__Work instruction__: Copy, from the entries below, each line in which the string "forward" appears.

[Stored data entries]
---*---

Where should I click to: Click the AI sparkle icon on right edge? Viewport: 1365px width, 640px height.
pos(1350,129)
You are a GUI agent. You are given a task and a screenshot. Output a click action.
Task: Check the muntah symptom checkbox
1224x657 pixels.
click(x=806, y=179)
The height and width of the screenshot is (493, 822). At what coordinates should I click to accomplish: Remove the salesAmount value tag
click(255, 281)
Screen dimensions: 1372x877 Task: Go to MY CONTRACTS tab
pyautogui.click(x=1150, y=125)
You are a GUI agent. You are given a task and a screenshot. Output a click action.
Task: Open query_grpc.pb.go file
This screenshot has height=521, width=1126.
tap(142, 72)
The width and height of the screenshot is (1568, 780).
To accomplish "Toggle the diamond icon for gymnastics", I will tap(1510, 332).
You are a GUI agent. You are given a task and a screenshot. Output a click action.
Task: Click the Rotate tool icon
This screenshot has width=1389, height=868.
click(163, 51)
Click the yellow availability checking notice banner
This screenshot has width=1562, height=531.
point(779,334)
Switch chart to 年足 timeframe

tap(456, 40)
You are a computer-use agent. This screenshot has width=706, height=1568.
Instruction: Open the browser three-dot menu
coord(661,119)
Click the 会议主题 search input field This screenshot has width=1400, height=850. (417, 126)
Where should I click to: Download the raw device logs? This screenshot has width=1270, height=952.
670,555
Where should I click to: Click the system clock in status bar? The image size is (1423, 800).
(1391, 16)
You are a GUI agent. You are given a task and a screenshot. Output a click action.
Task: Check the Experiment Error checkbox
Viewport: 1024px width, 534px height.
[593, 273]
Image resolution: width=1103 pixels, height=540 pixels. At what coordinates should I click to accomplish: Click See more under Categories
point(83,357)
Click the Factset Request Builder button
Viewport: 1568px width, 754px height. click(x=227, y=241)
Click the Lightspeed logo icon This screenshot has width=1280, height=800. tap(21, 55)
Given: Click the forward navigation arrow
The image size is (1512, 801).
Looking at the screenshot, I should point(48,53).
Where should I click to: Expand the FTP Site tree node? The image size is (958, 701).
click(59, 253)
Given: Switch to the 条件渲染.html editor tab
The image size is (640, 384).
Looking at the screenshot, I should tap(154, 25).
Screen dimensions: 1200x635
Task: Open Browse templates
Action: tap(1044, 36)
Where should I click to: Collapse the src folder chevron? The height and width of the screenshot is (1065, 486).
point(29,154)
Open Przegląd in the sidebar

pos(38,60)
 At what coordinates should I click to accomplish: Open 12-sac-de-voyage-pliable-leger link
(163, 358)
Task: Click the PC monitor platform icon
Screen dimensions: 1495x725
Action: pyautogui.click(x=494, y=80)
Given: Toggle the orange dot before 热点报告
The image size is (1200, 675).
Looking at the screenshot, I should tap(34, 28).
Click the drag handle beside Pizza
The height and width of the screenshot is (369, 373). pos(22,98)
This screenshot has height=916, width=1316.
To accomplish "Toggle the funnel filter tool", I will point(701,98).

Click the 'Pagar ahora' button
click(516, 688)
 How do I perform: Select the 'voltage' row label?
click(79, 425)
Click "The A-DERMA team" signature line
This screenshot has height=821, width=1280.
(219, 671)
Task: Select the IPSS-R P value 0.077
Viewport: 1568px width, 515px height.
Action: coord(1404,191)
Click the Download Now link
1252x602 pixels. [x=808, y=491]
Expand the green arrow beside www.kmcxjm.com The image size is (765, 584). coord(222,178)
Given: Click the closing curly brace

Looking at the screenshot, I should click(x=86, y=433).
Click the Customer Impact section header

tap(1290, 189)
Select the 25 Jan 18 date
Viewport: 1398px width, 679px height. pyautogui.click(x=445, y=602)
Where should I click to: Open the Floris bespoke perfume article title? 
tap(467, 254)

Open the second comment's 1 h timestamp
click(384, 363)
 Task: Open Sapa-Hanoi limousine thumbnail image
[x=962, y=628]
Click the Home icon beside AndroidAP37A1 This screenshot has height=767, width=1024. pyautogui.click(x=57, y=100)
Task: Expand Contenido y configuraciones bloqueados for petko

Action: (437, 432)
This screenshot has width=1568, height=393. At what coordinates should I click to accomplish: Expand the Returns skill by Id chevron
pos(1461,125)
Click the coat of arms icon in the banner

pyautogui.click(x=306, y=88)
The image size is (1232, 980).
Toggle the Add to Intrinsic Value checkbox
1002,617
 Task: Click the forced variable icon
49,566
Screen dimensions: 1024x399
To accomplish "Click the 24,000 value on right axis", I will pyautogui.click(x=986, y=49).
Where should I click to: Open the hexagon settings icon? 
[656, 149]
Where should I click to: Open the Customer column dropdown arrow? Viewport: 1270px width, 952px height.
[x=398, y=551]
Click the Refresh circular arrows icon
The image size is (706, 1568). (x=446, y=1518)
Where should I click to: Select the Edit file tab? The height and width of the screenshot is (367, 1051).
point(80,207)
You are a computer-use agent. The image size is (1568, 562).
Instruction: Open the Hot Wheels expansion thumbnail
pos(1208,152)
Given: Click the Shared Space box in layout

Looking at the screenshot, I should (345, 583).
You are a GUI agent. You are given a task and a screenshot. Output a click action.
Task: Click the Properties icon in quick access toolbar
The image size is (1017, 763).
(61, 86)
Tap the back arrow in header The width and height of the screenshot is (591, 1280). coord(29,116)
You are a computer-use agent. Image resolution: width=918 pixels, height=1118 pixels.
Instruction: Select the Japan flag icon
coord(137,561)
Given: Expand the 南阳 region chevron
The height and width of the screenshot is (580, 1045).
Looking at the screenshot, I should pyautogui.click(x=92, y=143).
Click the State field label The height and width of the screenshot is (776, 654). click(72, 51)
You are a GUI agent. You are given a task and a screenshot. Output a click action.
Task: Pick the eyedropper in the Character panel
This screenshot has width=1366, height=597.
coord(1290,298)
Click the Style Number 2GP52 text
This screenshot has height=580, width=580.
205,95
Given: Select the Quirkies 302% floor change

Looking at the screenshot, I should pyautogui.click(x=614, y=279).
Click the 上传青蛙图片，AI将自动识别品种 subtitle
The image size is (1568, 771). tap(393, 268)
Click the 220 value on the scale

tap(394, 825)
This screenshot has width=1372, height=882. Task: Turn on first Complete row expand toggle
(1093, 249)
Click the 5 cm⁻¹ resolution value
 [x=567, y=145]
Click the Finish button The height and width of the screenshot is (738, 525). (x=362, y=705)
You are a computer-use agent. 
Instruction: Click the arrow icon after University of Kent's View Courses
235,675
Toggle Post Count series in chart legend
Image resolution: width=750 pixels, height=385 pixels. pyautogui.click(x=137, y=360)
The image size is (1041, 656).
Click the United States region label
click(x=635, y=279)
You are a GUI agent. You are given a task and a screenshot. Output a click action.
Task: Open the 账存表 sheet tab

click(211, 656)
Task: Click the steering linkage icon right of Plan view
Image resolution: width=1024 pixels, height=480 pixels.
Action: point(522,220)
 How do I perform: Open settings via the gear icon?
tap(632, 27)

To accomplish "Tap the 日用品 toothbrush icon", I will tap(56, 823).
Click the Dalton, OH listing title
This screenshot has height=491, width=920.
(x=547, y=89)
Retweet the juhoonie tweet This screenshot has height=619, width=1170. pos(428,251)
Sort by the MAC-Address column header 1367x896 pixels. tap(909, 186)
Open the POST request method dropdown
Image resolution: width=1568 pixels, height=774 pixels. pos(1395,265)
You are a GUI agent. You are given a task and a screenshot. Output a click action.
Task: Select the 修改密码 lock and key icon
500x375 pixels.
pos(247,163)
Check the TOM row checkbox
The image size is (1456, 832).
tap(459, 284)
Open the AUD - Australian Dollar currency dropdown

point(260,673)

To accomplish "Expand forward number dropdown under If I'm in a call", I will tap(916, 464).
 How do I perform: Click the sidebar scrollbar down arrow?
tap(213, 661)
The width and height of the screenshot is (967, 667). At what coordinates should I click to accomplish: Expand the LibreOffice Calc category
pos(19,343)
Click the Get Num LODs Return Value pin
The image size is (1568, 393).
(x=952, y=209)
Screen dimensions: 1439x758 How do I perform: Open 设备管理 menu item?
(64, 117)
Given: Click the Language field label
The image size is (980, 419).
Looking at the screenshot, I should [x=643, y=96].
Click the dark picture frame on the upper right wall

---*---

__Output below__:
Given: Click the forward navigation arrow
To accomplish "Expand forward number dropdown under If I'm in a call", I will tap(916, 464).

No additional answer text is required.